The suit claims Condosmart, which also does business as CS Marketing, CSR Financial, and Condosmart Marketing, engaged in deceptive and misleading business practices as it targeted consumers who owned timeshare properties.
“Routine misrepresentation”Brnovich says the company's telemarketers were armed with a lot of information about the condo owners, including their name and where the property is located. He says that during sales calls, the telemarketers would routinely misrepresent that the owners had bonus, or extra, weeks that were available for sale to third parties.
For example, in some cases Brnovich says timeshare owners were told well-known Fortune 500 companies wanted to rent their extra timeshare weeks for large events like automobile races, trade shows, and sporting events.
The catch, says Brnovich, is the condo owner would be required to pony up anywhere from $995 to $1995 to market his or her “bonus” weeks.

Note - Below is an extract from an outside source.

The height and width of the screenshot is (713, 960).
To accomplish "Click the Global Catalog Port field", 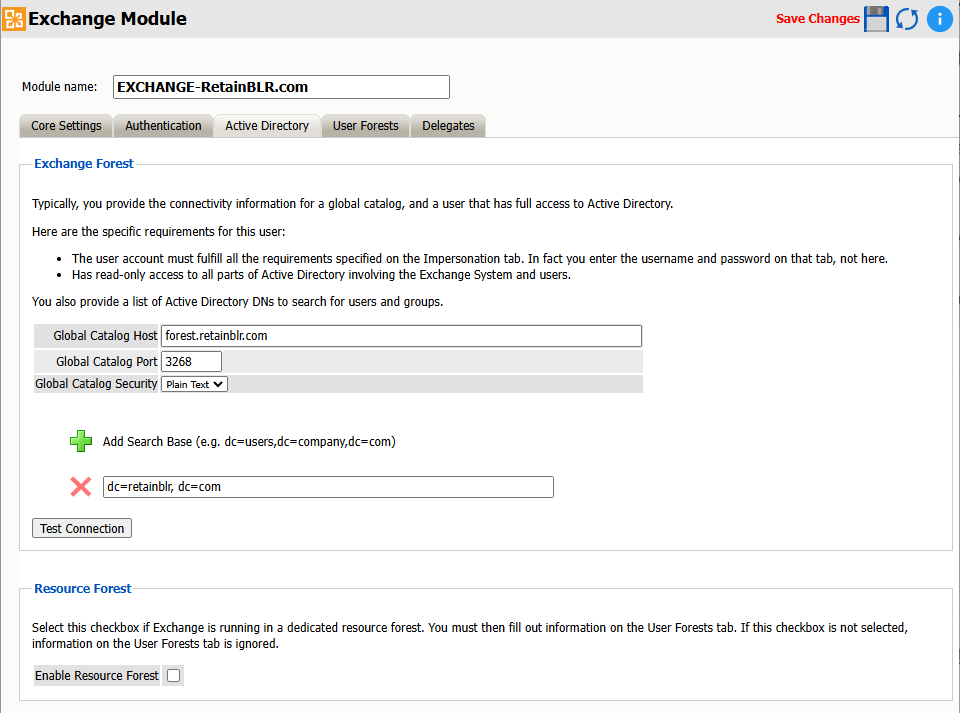I will (191, 362).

The suit claims the company has violated the Arizona Telemarketing Solicitations Act by failing to file a verified registration before soliciting consumers and by failing to maintain a surety bond, as required by Arizona law.
***** Editor's notes:
The best advice I can give to any consumer who receives an unsolicited telemarketing call about their timeshare is to simply hang up the phone! A legitimate broker will NEVER telemarket! Licensed brokers do not purchase Black Market owner lists... Many of these telemarketers will call and pretend to be associated with a resort or exchange system. Please be aware that timeshare exchange companies such as RCI or Interval International do not allow the commercial rental of exchange reservations.